Mom? Thaniel studied the woman who didn’t appear any older than twenty-eight or twenty-nine.
“You must be Thaniel,” she said, looking past George at him with a kind smile. She was very pretty with long, brown hair and light brown eyes.
He nodded, staring at her warily through his own hair. So this is who his father left his mother for? Anger seethed inside him.
“You are his mother?” he asked, nodding at George.
“I am. I’m Deseria,” she said softly as if she knew how he must be feeling.
Thaniel was still trying to wrap his h
ead around all this. All his life, he’d never imagined that his dad had left them for someone else, never mind another family. The thought had never even crossed his mind, but it was obvious now that was what had happened.
“You know he’s going to be pissed, right?” George said to his mother.
Deseria nodded but didn’t comment and Thaniel frowned, wondering what he was talking about.
George sighed. “I gotta go.”
Deseria looked at him. “You have something more important than getting to know your brother?” she asked with a bite of annoyance in her tone and George’s eyes flashed angrily.
“I didn’t ask for this, besides, there’s something I need to check out,” George said and turned away to head back down the hall.
Shaking her head, Deseria walked into the room. “I hope you will be comfortable here.”
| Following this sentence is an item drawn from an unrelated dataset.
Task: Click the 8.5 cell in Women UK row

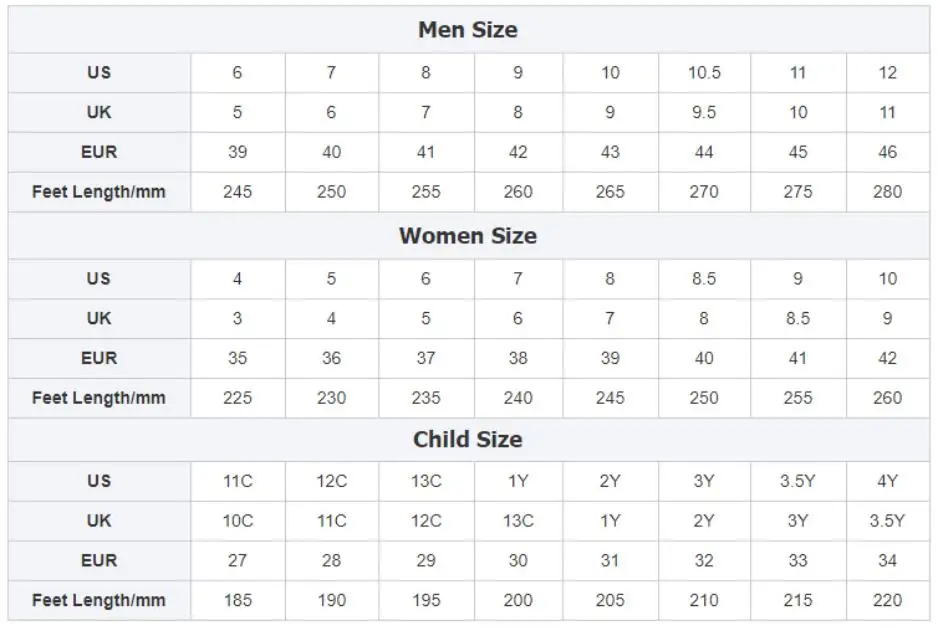Action: tap(798, 319)
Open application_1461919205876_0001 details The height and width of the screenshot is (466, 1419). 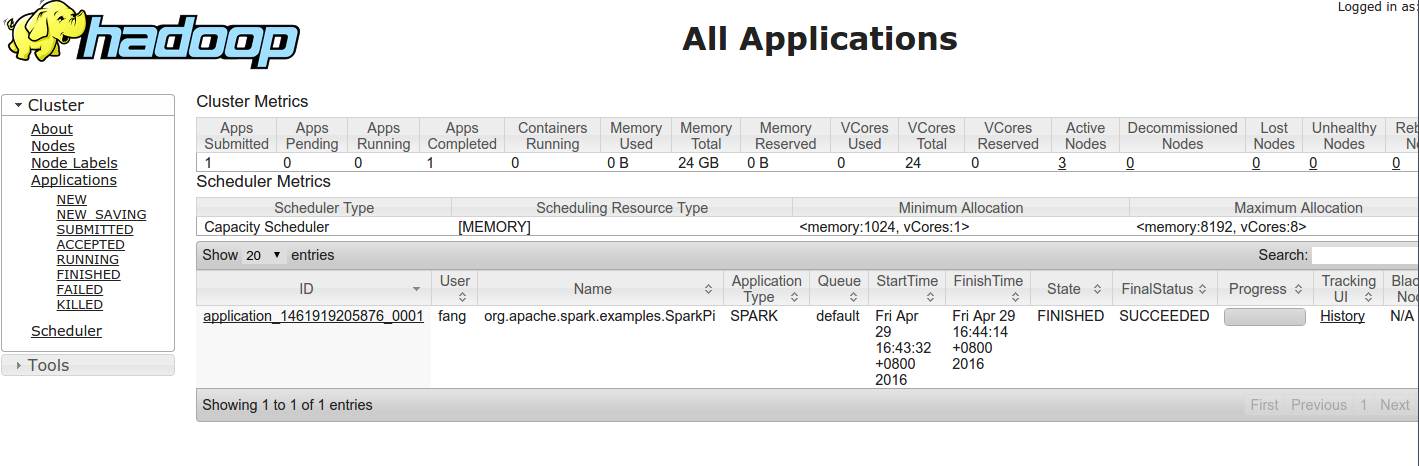click(313, 316)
Thaniel didn’t say anything. After all, what could he say? His comfort wasn’t something that mattered much. “Why does he hate me?” he asked instead, baffled by his brother’s attitude.
“George? I’m sorry about him,” Deseria said with a little wave. “I don’t think he hates you. He doesn’t even know you. You and he just need to get to know each other, that’s all,” she said a little too optimistically. Thaniel wasn’t buying it.
There had to be more going on. He could almost feel George’s hatred. “What did my father tell him about me?” he asked, not ready to let it go.
Deseria sighed and sat down on the edge of the bed and studied him. “Your hair is so long and beautiful.” Thaniel hunched his shoulders, uncomfortable with her scrutiny. Deseria shook her head. “I’m sorry that your father left you and your mother like he did.”
Thaniel blinked but couldn’t think of a single thing to say. She was sorry? How could she be sorry? Thaniel’s dad left him for her and her son. And, it was obvious he had somehow, for some reason, poisoned George against Thaniel.